DOCUMENT PASSAGE:
--- --- ---
It should not be a surprise that John Maynard Keynes is often seen as being relatively conservative by many progressively inclined or radical economists, that often tend to prefer the views of Michal Kalecki, or the more radical approach of Keynes’ favorite disciple, Joan Robinson. That is not the case in James Crotty’s book Keynes Against Capitalism, who takes a diametrically opposite view. He tells us that: “It is almost universally believed that Keynes wrote his magnum opus, The General Theory of Employment, Interest and Money [GT from now on], to save capitalism from the socialist, communist, and fascist forces that were rising up during the Great Depression era”, but in his view, that “was not the case with respect to socialism. The historical record shows that Keynes wanted to replace then-current capitalism in Britain with what he referred to as ‘Liberal Socialism’” (Crotty, 2019: 1-2). His Keynes was anti-capitalist and, in some sense, a socialist. The notion that Keynes was a socialist often encounters as much resistance as the notion that he was somewhat conservative, of course.
The book is divided in three parts. The first part of the book traces the development of Keynes’ ideas in the inter-war period starting with his significant role during the negotiations of the Treaty of Versailles, and the publication of his instant bestseller, The Economic Consequences of the Peace, that made him a worldwide celebrity, to development of the revolutionary ideas in the GT. The second part analyzes the theoretical ideas of the GT, and how they provide the foundations for a radical and socialist remaking of British capitalism. The third and last part discusses Keynes’ program in action, in the buildup to the war, and during World War-II, and its relevance for our days.
--- --- ---
DATA:
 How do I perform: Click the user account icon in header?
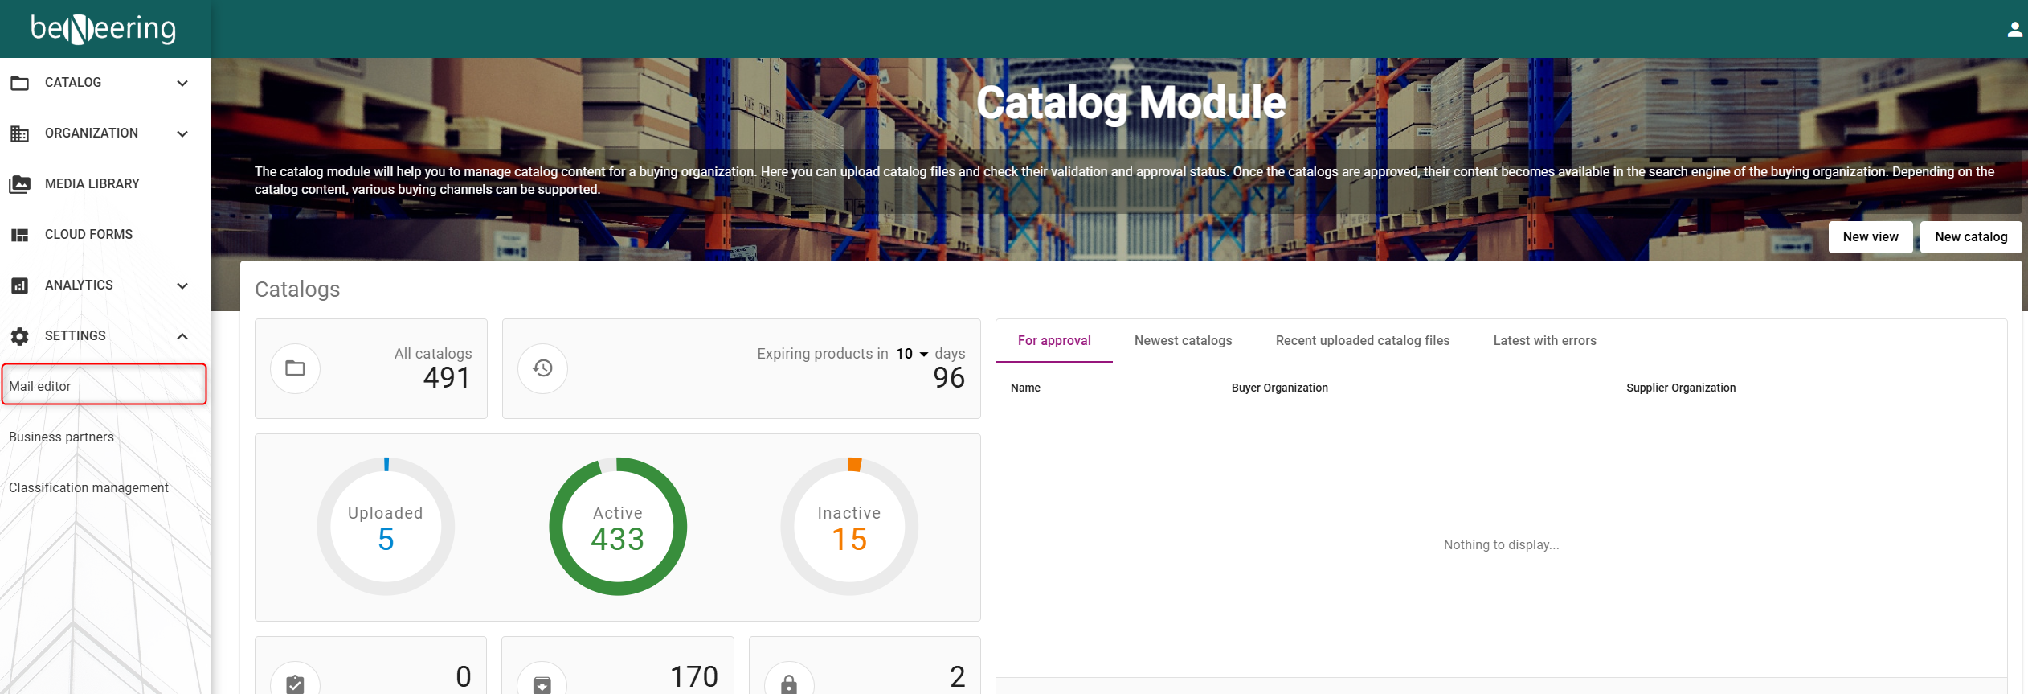tap(2014, 30)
--- --- ---
SHORT TASK 1:
Summarize the review of Keynes Against Capitalism in two sentences.
SHORT TASK 2:
Write the next part of the review of Keynes Against Capitalism, picking up after its final sentence.
The material plays no part in what is asked here.

WRITTEN ANSWER 1:
Although Keynes is often regarded as relatively conservative by progressive or radical economists, James Crotty's Keynes Against Capitalism argues that Keynes was anti-capitalist and wanted to replace then-current British capitalism with what he called "Liberal Socialism." The book has three parts: the development of Keynes' ideas in the inter-war period, an analysis of how the theoretical ideas of The General Theory provide foundations for a radical and socialist remaking of British capitalism, and Keynes' program in action before and during World War II and its relevance today.

WRITTEN ANSWER 2:
The first part of the book suggests that the Keynesian Revolution started in the 1920s with the slow evolution of Keynes’ thinking about the problems of the British economy, and his rethinking of neoclassical economics. Crotty uses the term classical, as did Keynes, creating unnecessary confusion, in particular because of his own sympathies with Marxist economics, that builds critically on the classical surplus approach. Crotty makes an important point, often neglected in the discussions of Keynesian economics. For Keynes the need for a new theory derived from an appreciation of the historical and institutional changes of British capitalism. Crotty argues: “Keynes’s core belief [was] that the West had entered a completely new historical era in which the institutions and policies currently used to regulate economic life were totally inappropriate. He associated himself with the American institutionalist economist John R. Commons’s view that Europe and America were currently in transition to a new historical epoch in which the main task was to create a new ‘regime which deliberately aims at controlling and directing economic forces’” (Ibid.: 81).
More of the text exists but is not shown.